I'm finding that with dynamic linking, even with SxS, Windows Update will come along and stomp on a version of the VC8 CRT (for example it has a security flaw) and then my app will fail to run with older versions.
What are some of the important reasons to stay with the dynamic linking with VC CRT, other than increasing the size of your binaries?
When your program is using something from the CRT that is one of the 'security leaks' that you mention. If you link statically your users won't know that they are subject to a security flaw, and are maybe in danger of a virus. On the other hand if your program doesn't work because it is dynamically linked they will be forced to update to the new safe version.
See http://people.redhat.com/drepper/no%5Fstatic%5Flinking.html
It's about linux, but some of the ideas apply.
You're lucky out there in Windows.
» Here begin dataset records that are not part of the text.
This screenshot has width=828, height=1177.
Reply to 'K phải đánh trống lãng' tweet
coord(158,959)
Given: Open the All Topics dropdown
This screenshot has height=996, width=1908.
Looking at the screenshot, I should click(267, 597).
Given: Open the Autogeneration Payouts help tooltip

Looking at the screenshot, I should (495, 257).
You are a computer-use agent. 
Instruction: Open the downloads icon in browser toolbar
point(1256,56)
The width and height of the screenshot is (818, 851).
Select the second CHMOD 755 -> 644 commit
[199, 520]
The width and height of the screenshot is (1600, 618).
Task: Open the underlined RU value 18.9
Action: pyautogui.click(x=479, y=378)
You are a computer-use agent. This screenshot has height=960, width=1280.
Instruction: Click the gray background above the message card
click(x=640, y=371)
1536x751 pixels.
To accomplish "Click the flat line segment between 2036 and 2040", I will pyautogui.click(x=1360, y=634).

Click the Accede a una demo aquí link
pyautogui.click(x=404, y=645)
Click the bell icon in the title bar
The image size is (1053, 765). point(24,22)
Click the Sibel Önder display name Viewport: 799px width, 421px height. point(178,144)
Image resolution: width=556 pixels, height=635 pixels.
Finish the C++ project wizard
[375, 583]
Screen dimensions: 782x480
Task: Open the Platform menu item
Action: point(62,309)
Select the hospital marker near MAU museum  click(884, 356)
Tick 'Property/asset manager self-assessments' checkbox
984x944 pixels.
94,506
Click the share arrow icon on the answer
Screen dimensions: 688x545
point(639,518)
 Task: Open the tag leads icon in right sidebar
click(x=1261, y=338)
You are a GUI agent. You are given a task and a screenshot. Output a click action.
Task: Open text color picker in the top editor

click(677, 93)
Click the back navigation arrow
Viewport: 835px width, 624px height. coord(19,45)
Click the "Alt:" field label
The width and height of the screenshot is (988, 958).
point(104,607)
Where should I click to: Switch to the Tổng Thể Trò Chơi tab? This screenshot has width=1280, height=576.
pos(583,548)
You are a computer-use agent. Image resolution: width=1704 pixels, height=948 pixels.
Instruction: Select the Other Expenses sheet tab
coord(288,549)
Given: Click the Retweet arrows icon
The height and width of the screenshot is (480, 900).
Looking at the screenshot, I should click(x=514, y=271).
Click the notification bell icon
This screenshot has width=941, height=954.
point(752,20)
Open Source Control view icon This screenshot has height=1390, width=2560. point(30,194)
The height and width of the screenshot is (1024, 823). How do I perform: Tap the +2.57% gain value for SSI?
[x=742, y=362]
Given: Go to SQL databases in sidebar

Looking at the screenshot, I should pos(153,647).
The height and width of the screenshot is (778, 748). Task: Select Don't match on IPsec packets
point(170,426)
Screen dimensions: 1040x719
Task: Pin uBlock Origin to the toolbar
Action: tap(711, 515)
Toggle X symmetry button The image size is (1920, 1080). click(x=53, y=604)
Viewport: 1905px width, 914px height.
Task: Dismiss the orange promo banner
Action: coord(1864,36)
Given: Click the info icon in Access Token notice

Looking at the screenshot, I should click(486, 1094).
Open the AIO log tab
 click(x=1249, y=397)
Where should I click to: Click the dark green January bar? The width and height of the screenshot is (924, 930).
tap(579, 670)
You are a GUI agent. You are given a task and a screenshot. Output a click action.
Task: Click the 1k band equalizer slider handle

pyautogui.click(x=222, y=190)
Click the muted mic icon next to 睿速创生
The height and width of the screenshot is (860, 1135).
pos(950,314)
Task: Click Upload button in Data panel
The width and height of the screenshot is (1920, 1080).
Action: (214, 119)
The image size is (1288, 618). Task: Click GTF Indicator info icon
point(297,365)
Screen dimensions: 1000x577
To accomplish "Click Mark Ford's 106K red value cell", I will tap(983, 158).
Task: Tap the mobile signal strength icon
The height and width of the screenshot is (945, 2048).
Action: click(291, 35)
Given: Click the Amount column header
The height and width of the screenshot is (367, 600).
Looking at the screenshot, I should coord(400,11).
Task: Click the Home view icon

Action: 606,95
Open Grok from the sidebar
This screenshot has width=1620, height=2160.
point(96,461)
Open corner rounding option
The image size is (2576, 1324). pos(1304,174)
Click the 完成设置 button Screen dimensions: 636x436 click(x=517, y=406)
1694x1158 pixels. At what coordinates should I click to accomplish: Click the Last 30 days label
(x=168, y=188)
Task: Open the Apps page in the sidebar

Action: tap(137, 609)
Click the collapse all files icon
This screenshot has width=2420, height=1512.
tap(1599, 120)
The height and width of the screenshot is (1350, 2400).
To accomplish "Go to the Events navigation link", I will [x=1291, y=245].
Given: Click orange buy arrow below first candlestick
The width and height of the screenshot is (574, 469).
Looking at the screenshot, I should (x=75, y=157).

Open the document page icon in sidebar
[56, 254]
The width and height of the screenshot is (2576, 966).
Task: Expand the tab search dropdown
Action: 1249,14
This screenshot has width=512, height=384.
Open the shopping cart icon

And Linux literally consists of libraries, and you have such issues with all of them. :-)
As far as I understand, library vendors always retain backward compatibility, especially if it's Microsoft. So, the possible solution is to build your application on an old machine, keeping in mind that Microsoft develops CRT library in the way that your app will run on all further versions.
I prefer static linking. Security is not a really big issue since hackers target applications that many users have installed on their system. So unless your application has over 1 million users, I wouldn't worry about it being exploited by hackers.
I don't like dynamic linking. It just feels too fragile to me.
EDIT: And if you want to make sure that your users have an up-to-date version of your application then also write an updater application that is automatically installed along with your main app. On Windows this could be implemented as a Service.
If done right there should be absolutely no problem with dynamic linking and the application should not fail to run. The only hard part is to switch to building your installer from whatever method you use now to the way supported by Microsoft (redistributable merge modules - MSM, MSI, dynamic linking). See this link for extremely precious advice right from the source. Some interesting quotes from the blog:
- In order to redistribute the Visual C++ libraries, all you need to do is include the appropriate .MSM file and its accompanying policy .MSM to distribute the library you need.
- Again, just to emphasize – do not use VCRedist*.exe unless you are using Click Once to deploy your application.
- However, I can think of no scenarios in which this (my note: static linking) is actually the right thing to do when shipping your product to customers.
I do agree that you might need to do non-trivial work to implement this (maybe you're not using MSI right now etc.) but I think that if resources allow you should try to switch to the recommended methods described above.
And if you don't do it the way described above your application will indeed stop working at some point. And developers blame Microsoft while they were really not following the supported way described above. Maybe Microsoft is to blame because it doesn't link to the blog above more often on MSDN to spread the word but that's about it.